(Pixel coordinate grounding data)

----

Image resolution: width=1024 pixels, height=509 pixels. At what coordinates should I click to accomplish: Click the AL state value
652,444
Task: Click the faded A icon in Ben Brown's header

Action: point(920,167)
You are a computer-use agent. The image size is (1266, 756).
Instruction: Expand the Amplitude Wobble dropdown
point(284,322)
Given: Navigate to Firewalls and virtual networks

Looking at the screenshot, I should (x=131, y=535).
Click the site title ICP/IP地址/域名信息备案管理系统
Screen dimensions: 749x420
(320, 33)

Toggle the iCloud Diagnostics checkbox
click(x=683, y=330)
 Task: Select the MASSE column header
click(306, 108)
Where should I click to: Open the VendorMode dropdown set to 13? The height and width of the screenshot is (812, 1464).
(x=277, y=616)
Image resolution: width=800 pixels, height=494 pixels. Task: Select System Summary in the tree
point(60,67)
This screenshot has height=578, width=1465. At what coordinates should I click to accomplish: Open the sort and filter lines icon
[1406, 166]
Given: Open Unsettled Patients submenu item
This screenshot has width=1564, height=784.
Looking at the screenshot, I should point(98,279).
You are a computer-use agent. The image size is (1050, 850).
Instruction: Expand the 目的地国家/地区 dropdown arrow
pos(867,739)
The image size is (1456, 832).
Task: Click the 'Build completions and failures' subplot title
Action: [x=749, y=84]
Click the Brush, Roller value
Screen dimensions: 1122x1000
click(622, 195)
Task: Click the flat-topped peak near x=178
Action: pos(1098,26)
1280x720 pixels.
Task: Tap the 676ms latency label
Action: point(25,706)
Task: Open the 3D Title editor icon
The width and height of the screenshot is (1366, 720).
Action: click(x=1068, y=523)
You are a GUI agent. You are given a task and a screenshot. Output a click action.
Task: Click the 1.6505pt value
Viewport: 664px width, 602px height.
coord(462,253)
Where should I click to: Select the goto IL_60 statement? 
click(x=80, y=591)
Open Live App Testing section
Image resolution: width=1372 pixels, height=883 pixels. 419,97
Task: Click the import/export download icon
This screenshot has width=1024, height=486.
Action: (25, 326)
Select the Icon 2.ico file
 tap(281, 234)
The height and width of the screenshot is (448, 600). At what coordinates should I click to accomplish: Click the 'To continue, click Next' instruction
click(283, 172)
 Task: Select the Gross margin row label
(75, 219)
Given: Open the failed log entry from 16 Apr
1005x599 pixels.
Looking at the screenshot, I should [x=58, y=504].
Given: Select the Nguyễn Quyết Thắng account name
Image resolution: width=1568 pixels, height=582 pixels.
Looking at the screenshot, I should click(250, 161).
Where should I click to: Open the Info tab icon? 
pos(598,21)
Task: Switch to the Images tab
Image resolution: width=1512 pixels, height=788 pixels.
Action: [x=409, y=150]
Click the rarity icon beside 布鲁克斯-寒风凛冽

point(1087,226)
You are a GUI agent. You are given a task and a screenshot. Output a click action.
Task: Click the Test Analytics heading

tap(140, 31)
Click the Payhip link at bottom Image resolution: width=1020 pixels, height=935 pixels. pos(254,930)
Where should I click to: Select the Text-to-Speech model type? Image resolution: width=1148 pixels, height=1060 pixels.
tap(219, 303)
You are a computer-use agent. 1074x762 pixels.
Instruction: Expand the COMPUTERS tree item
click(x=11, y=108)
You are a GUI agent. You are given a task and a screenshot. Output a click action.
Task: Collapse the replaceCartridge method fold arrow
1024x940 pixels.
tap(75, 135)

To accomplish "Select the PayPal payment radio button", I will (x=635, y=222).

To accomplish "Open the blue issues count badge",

----

▸ **EXERCISE REQUIREMENTS**: Return every line above exactly.

▸ **SOLUTION FOR THIS EXERCISE**:
Image resolution: width=1024 pixels, height=509 pixels. At what coordinates should I click to accomplish: Click the AL state value
652,444
Task: Click the faded A icon in Ben Brown's header

Action: point(920,167)
You are a computer-use agent. The image size is (1266, 756).
Instruction: Expand the Amplitude Wobble dropdown
point(284,322)
Given: Navigate to Firewalls and virtual networks

Looking at the screenshot, I should (x=131, y=535).
Click the site title ICP/IP地址/域名信息备案管理系统
Screen dimensions: 749x420
(320, 33)

Toggle the iCloud Diagnostics checkbox
click(x=683, y=330)
 Task: Select the MASSE column header
click(306, 108)
Where should I click to: Open the VendorMode dropdown set to 13? The height and width of the screenshot is (812, 1464).
(x=277, y=616)
Image resolution: width=800 pixels, height=494 pixels. Task: Select System Summary in the tree
point(60,67)
This screenshot has height=578, width=1465. At what coordinates should I click to accomplish: Open the sort and filter lines icon
[1406, 166]
Given: Open Unsettled Patients submenu item
This screenshot has width=1564, height=784.
Looking at the screenshot, I should point(98,279).
You are a computer-use agent. The image size is (1050, 850).
Instruction: Expand the 目的地国家/地区 dropdown arrow
pos(867,739)
The image size is (1456, 832).
Task: Click the 'Build completions and failures' subplot title
Action: [x=749, y=84]
Click the Brush, Roller value
Screen dimensions: 1122x1000
click(622, 195)
Task: Click the flat-topped peak near x=178
Action: pos(1098,26)
1280x720 pixels.
Task: Tap the 676ms latency label
Action: point(25,706)
Task: Open the 3D Title editor icon
The width and height of the screenshot is (1366, 720).
Action: click(x=1068, y=523)
You are a GUI agent. You are given a task and a screenshot. Output a click action.
Task: Click the 1.6505pt value
Viewport: 664px width, 602px height.
coord(462,253)
Where should I click to: Select the goto IL_60 statement? 
click(x=80, y=591)
Open Live App Testing section
Image resolution: width=1372 pixels, height=883 pixels. 419,97
Task: Click the import/export download icon
This screenshot has width=1024, height=486.
Action: (25, 326)
Select the Icon 2.ico file
 tap(281, 234)
The height and width of the screenshot is (448, 600). At what coordinates should I click to accomplish: Click the 'To continue, click Next' instruction
click(283, 172)
 Task: Select the Gross margin row label
(75, 219)
Given: Open the failed log entry from 16 Apr
1005x599 pixels.
Looking at the screenshot, I should [x=58, y=504].
Given: Select the Nguyễn Quyết Thắng account name
Image resolution: width=1568 pixels, height=582 pixels.
Looking at the screenshot, I should click(250, 161).
Where should I click to: Open the Info tab icon? 
pos(598,21)
Task: Switch to the Images tab
Image resolution: width=1512 pixels, height=788 pixels.
Action: [x=409, y=150]
Click the rarity icon beside 布鲁克斯-寒风凛冽

point(1087,226)
You are a GUI agent. You are given a task and a screenshot. Output a click action.
Task: Click the Test Analytics heading

tap(140, 31)
Click the Payhip link at bottom Image resolution: width=1020 pixels, height=935 pixels. pos(254,930)
Where should I click to: Select the Text-to-Speech model type? Image resolution: width=1148 pixels, height=1060 pixels.
tap(219, 303)
You are a computer-use agent. 1074x762 pixels.
Instruction: Expand the COMPUTERS tree item
click(x=11, y=108)
You are a GUI agent. You are given a task and a screenshot. Output a click action.
Task: Collapse the replaceCartridge method fold arrow
1024x940 pixels.
tap(75, 135)

To accomplish "Select the PayPal payment radio button", I will (x=635, y=222).

To accomplish "Open the blue issues count badge",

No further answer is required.